The reply must contain exactly the lines below from the one with "You are a GUI" down to the one with "Instruction: Click the", both included, and nothing more; please omit the pictures.

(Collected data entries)
*** Block opens ***

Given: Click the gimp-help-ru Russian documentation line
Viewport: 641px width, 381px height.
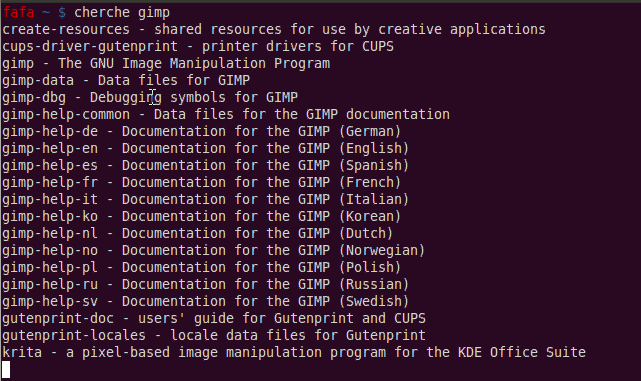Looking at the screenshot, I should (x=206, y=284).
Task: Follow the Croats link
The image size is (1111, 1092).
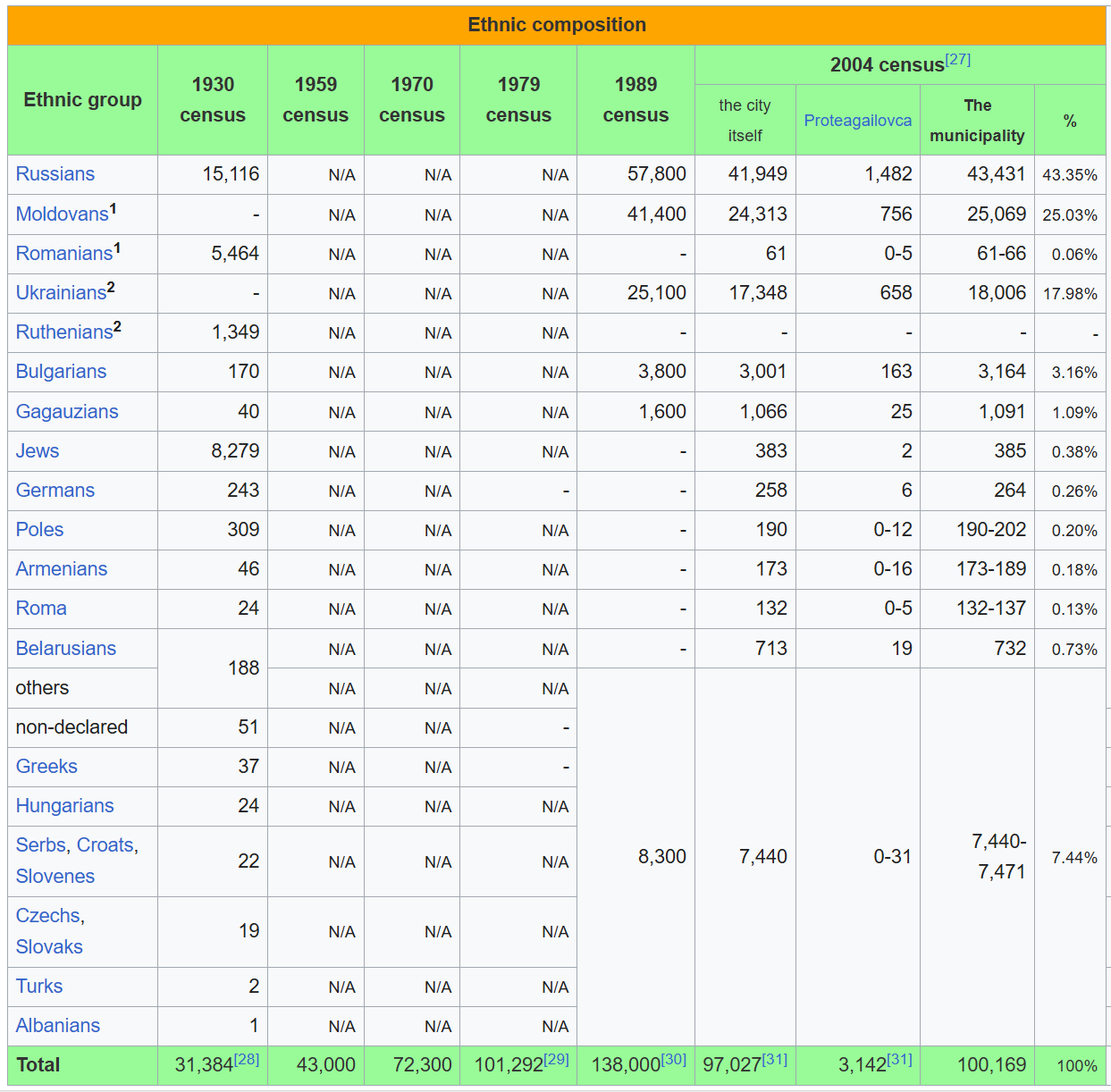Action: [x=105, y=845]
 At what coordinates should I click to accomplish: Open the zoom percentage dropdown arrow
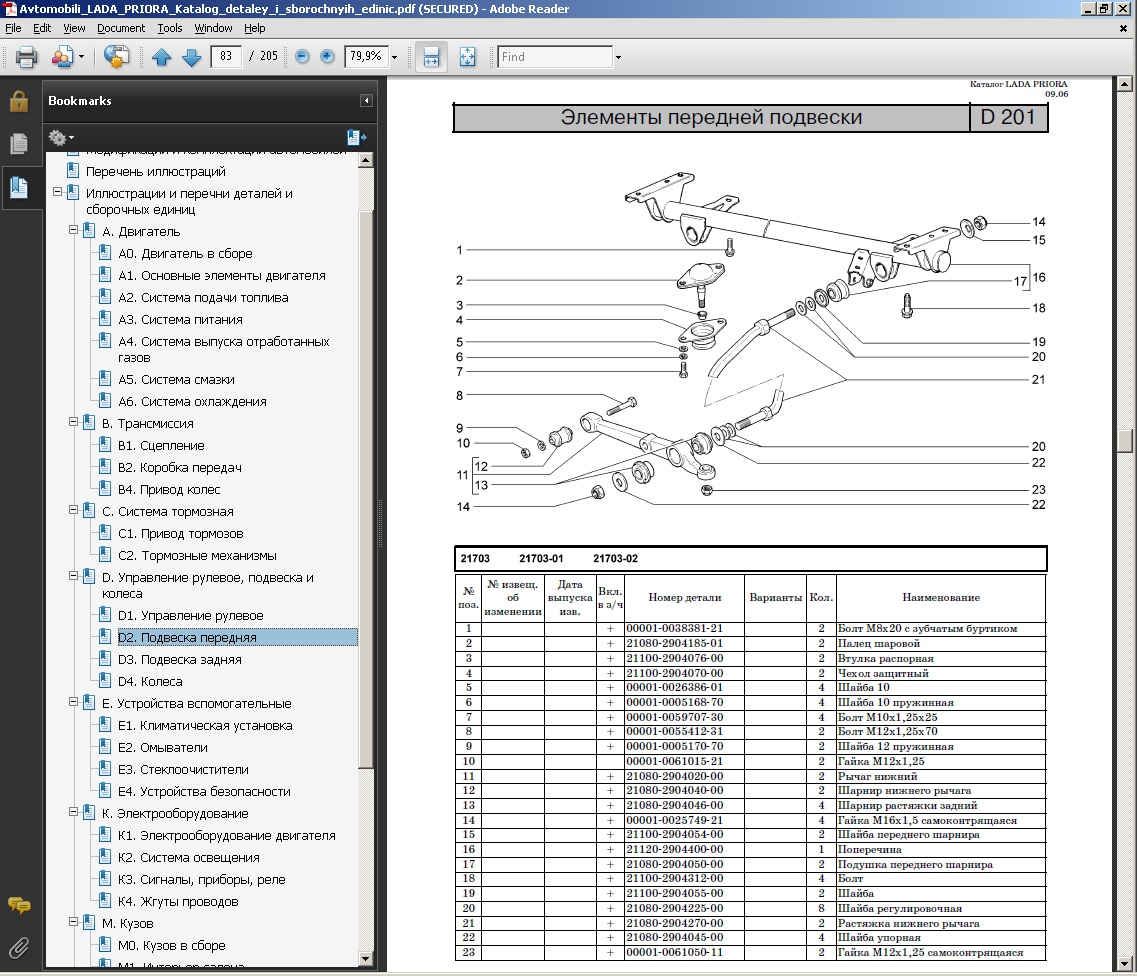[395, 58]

*** Block closes ***
*** Block opens ***

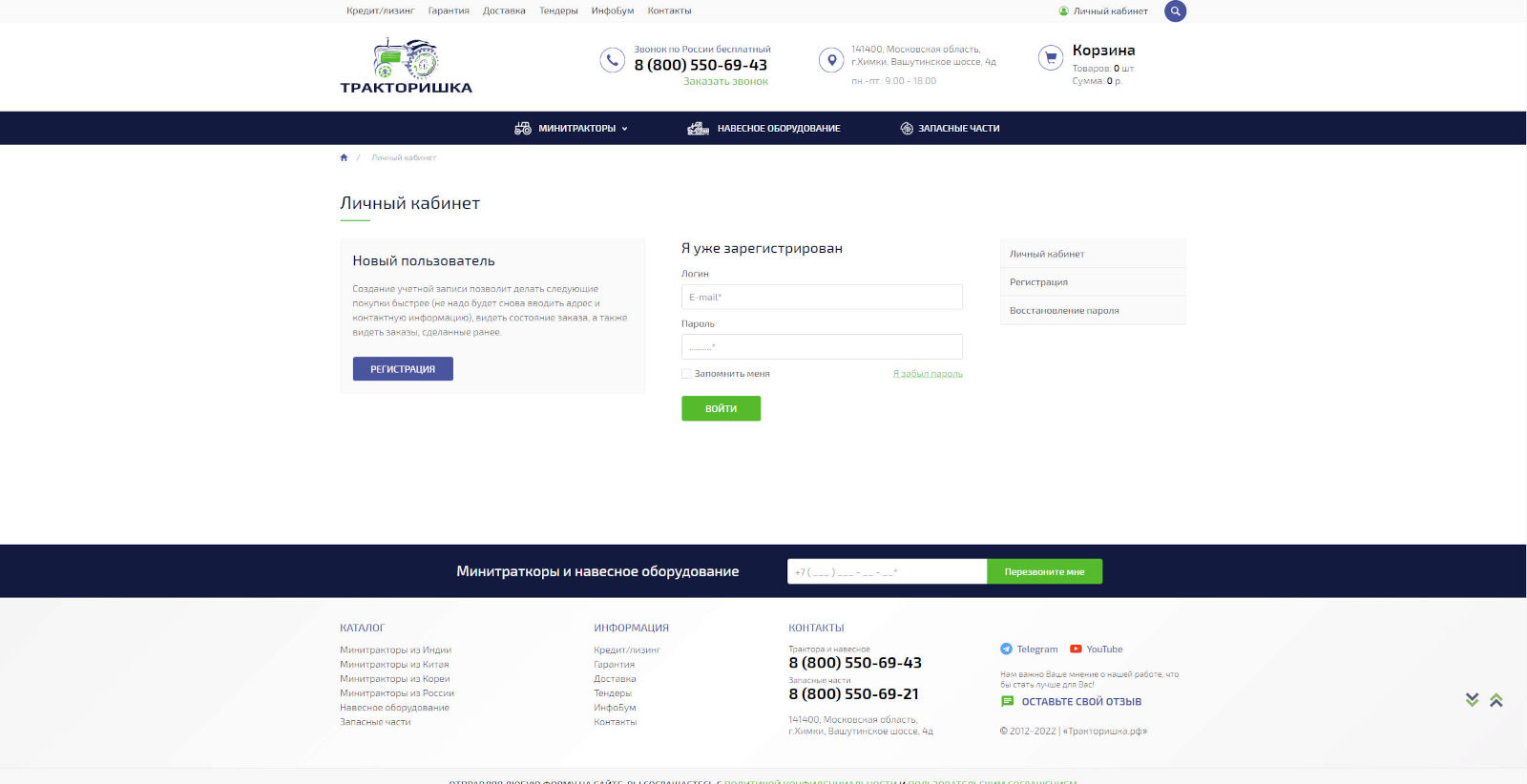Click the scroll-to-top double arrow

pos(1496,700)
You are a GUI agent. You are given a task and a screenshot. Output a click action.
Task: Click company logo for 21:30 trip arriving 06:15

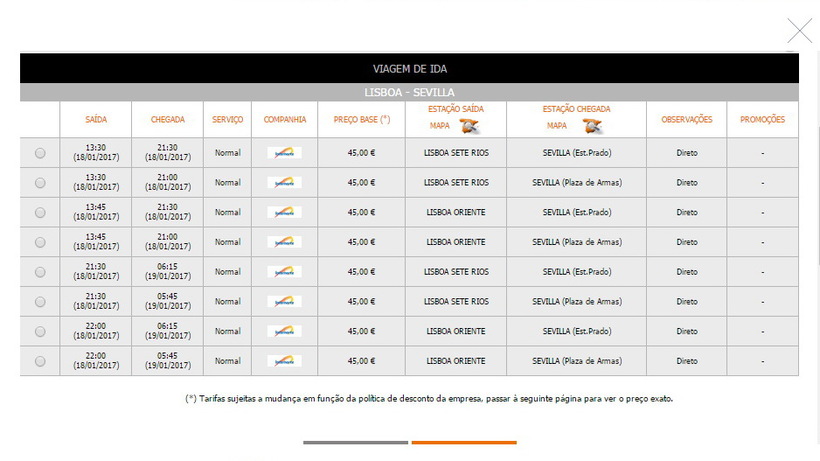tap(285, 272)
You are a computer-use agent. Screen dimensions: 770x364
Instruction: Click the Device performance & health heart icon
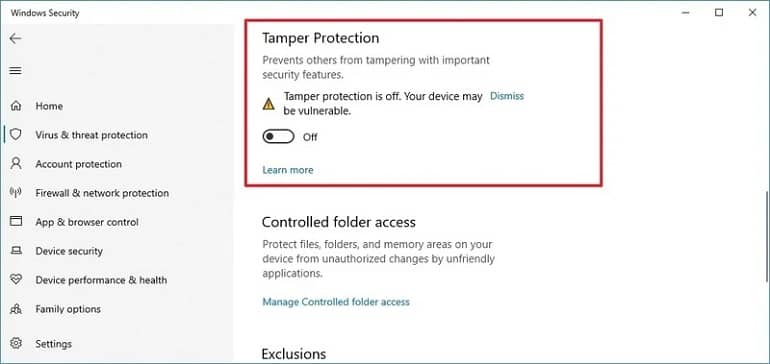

*** Block closes ***

**TASK ANSWER:**
You are a GUI agent. You are given a task and a screenshot. Output a click action.
Task: Click company logo for 21:30 trip arriving 06:15

tap(285, 272)
You are a computer-use agent. Screen dimensions: 770x364
Instruction: Click the Device performance & health heart icon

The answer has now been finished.